How the Toronto Symphony Lures the Under-35 Crowd

Monday, July 04, 2011 - 10:17 PM

In an orchestra world pummeled by strikes, deficits and closures, some recent news from the Toronto Symphony has been far brighter. This month, the orchestra reported that 35% of its audience is younger than 35 years old.

How did they do it -- especially after coming near bankruptcy in 1995 and 2001, a major labor dispute in 1999, plus half-full halls, crippling debt and a CEO and conductor who jumped ship? Three things: Shorter concerts, cheaper tickets and more partying.

A new after-work concert series catered to commuters and a shorter Saturday night series was followed each time by a party in the lobby where musicians and the audience could mingle, drink and listen to local bands, reports the Los Angeles Times. The orchestra also offers the “tsoundcheck” program (the “t” is silent), which offers $14 tickets to those from 18 to 35. In 2001, the TSO sold 5,700 tsoundcheck tickets. Last year, the number was 23,000.

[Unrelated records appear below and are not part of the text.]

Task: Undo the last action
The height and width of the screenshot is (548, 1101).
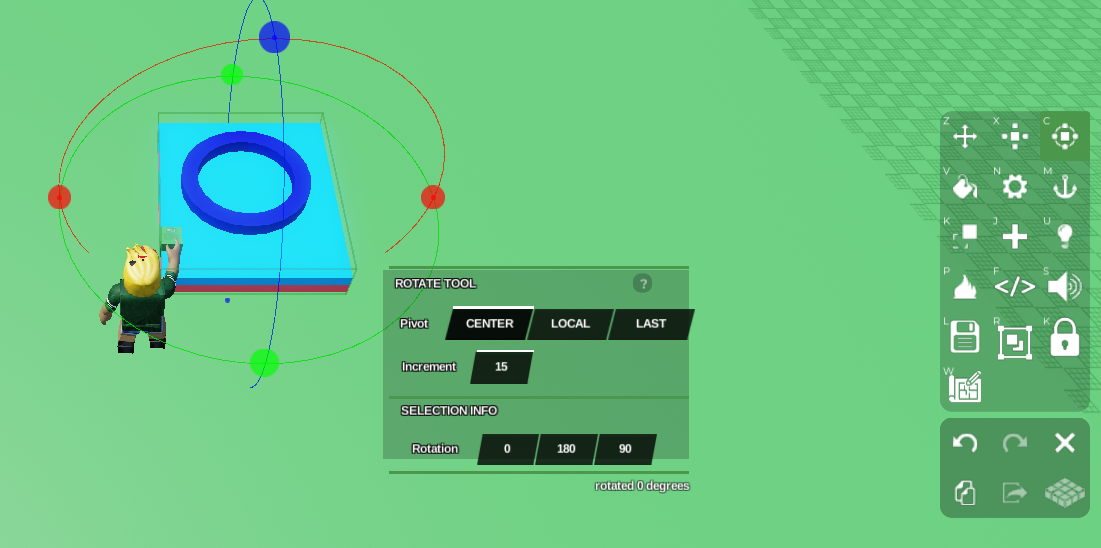Action: [965, 443]
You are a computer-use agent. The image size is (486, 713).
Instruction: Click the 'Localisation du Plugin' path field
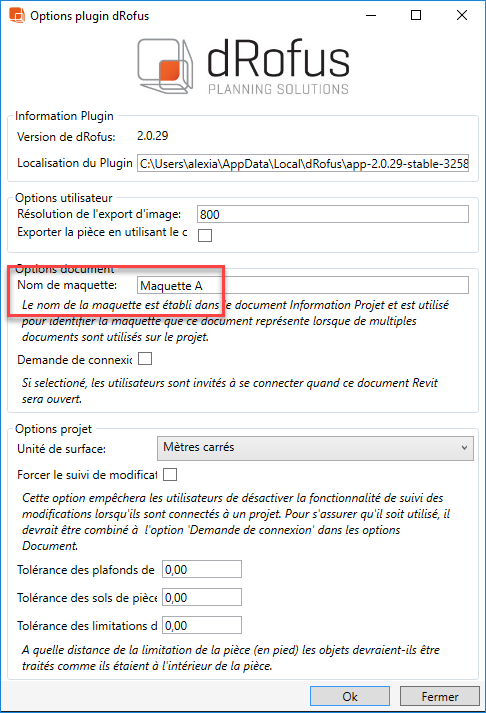point(303,164)
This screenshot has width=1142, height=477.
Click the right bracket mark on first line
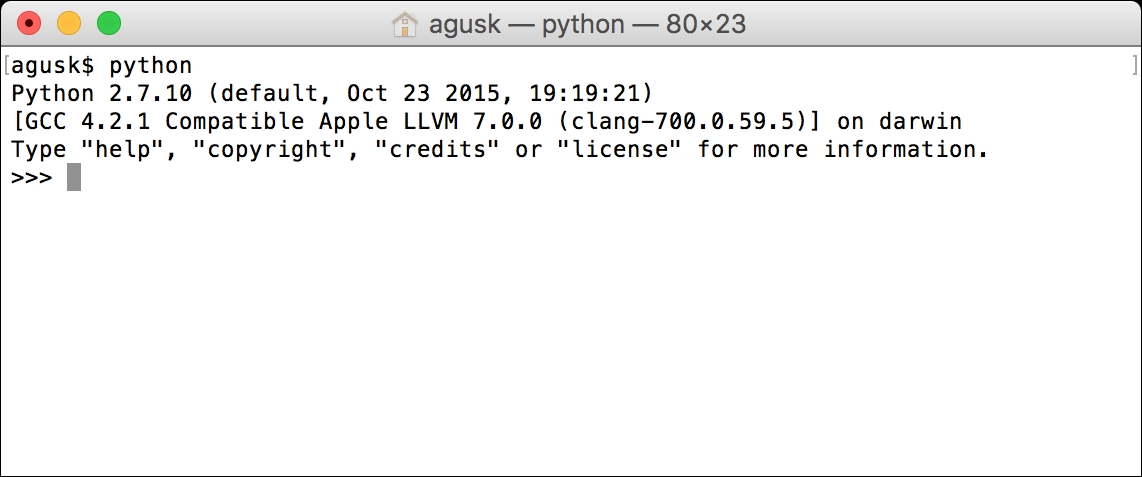1135,66

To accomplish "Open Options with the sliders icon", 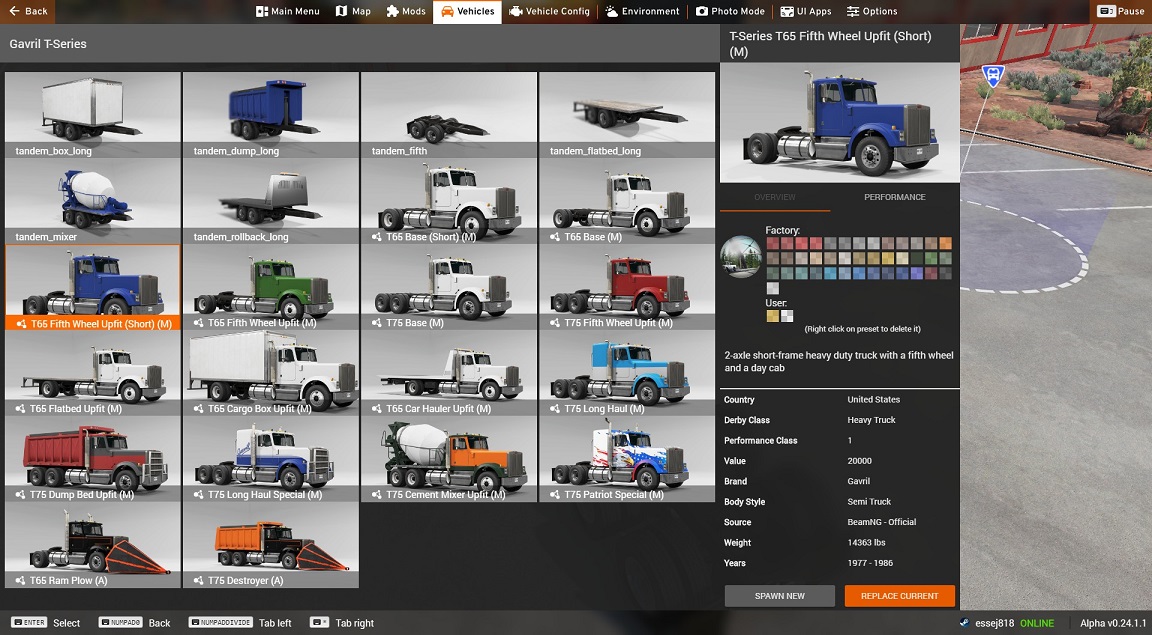I will tap(853, 11).
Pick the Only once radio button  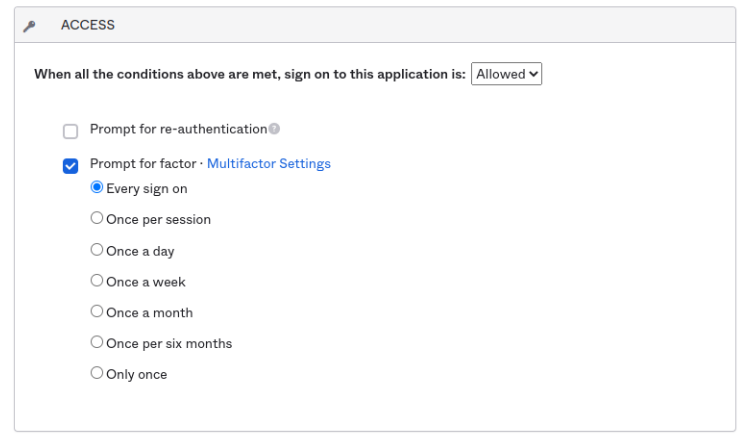[97, 373]
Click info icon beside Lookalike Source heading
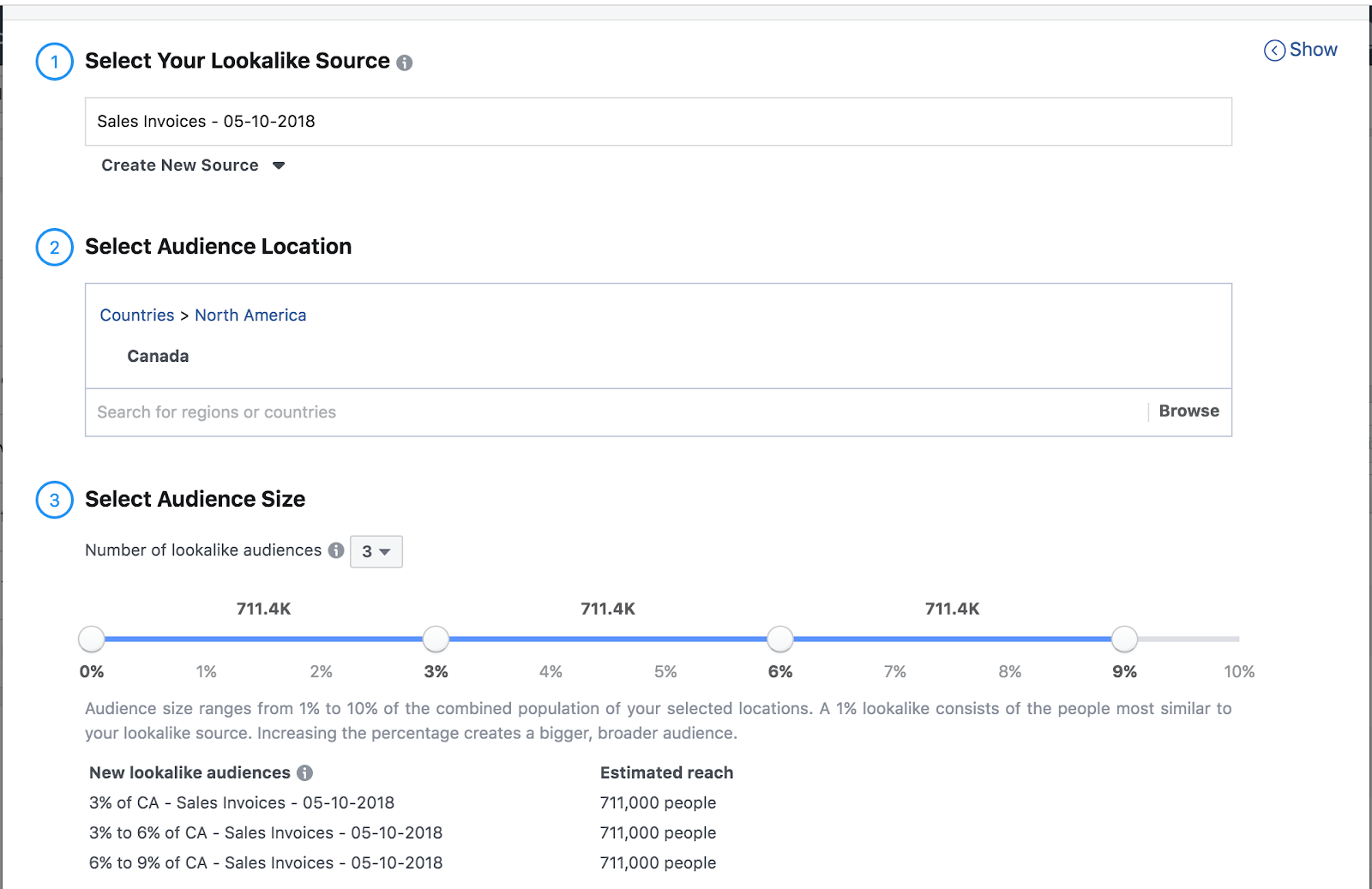 click(405, 63)
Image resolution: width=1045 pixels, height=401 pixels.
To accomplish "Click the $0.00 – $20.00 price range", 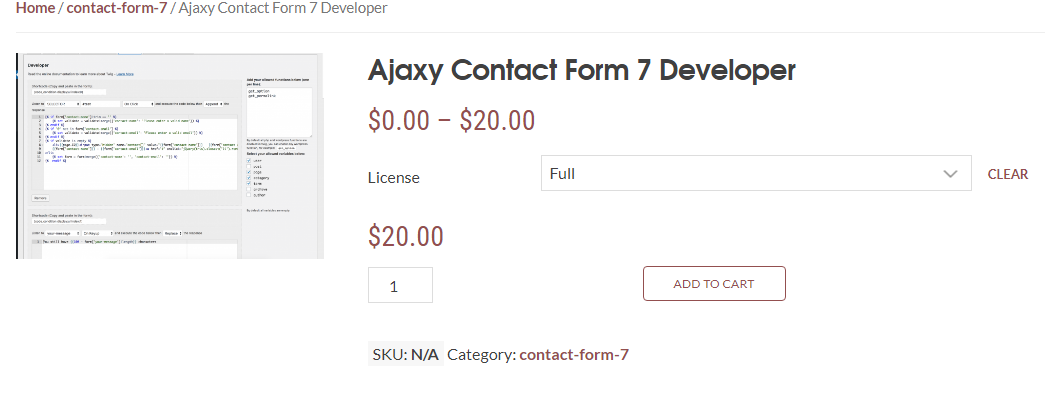I will tap(451, 121).
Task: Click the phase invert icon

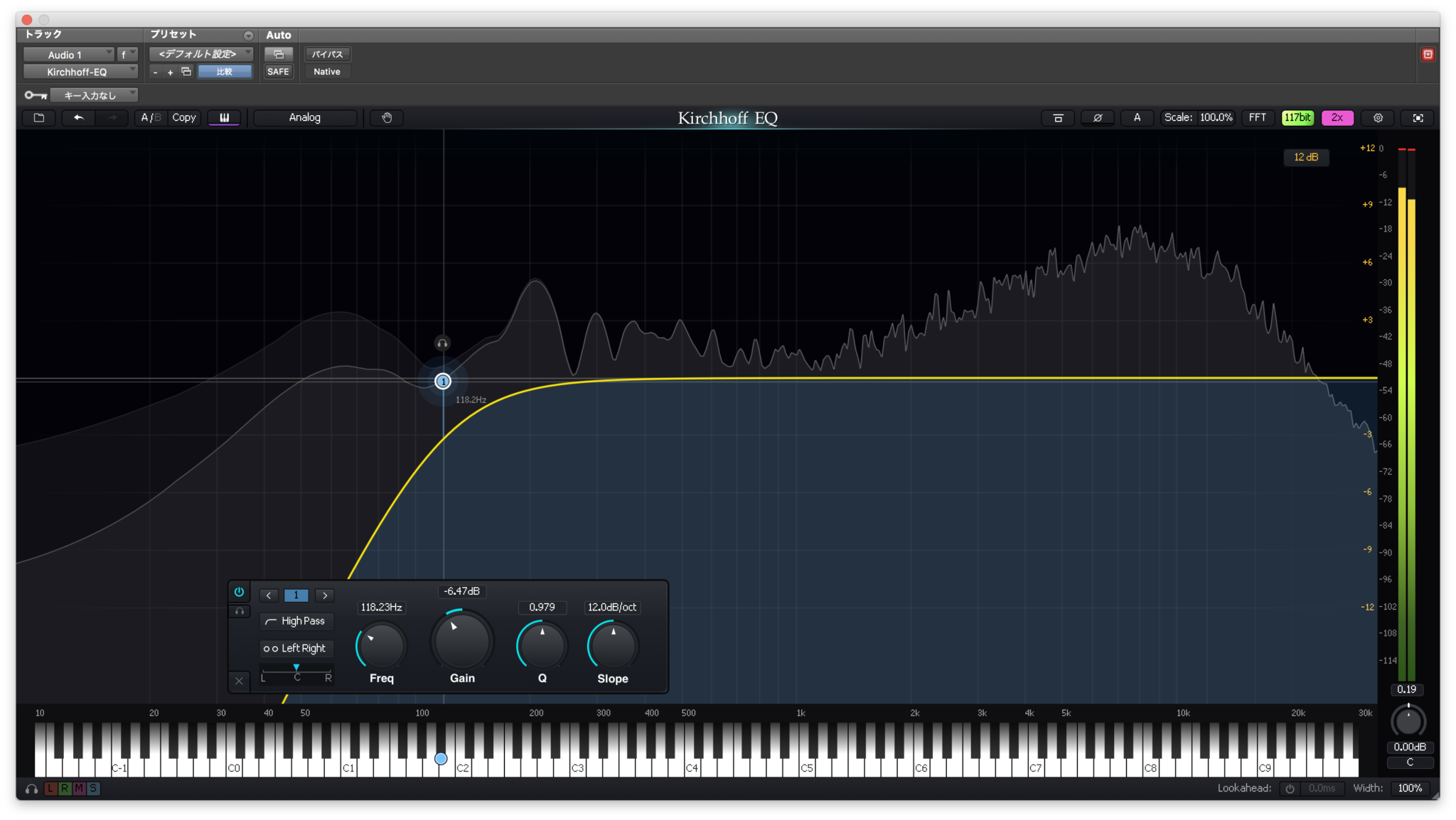Action: click(x=1097, y=118)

That’s not all. A new TSO Young Leadership Council has upped the ante and has begun hosting a pre-concert tailgate party in the orchestra’s parking lot. According to the Globe and Mail, “for $75 you get a barbecue dinner, beer, wine and a main-floor ticket to the concert. After the final cadence of Mahler's Fifth Symphony sounds inside the hall, the party will continue in the lobby with music by Toronto band Paisley Jura.”

Conventional wisdom holds that orchestras generally program trying to appease the their older patrons, who are the big donors. Yet a perusal of the TSO’s donor literature suggests that the under-35 initiatives are a big selling point for corporate donors rather than a pet project that’s pushed off to one side. Could this serve as a model for other orchestras? Please leave your comments below.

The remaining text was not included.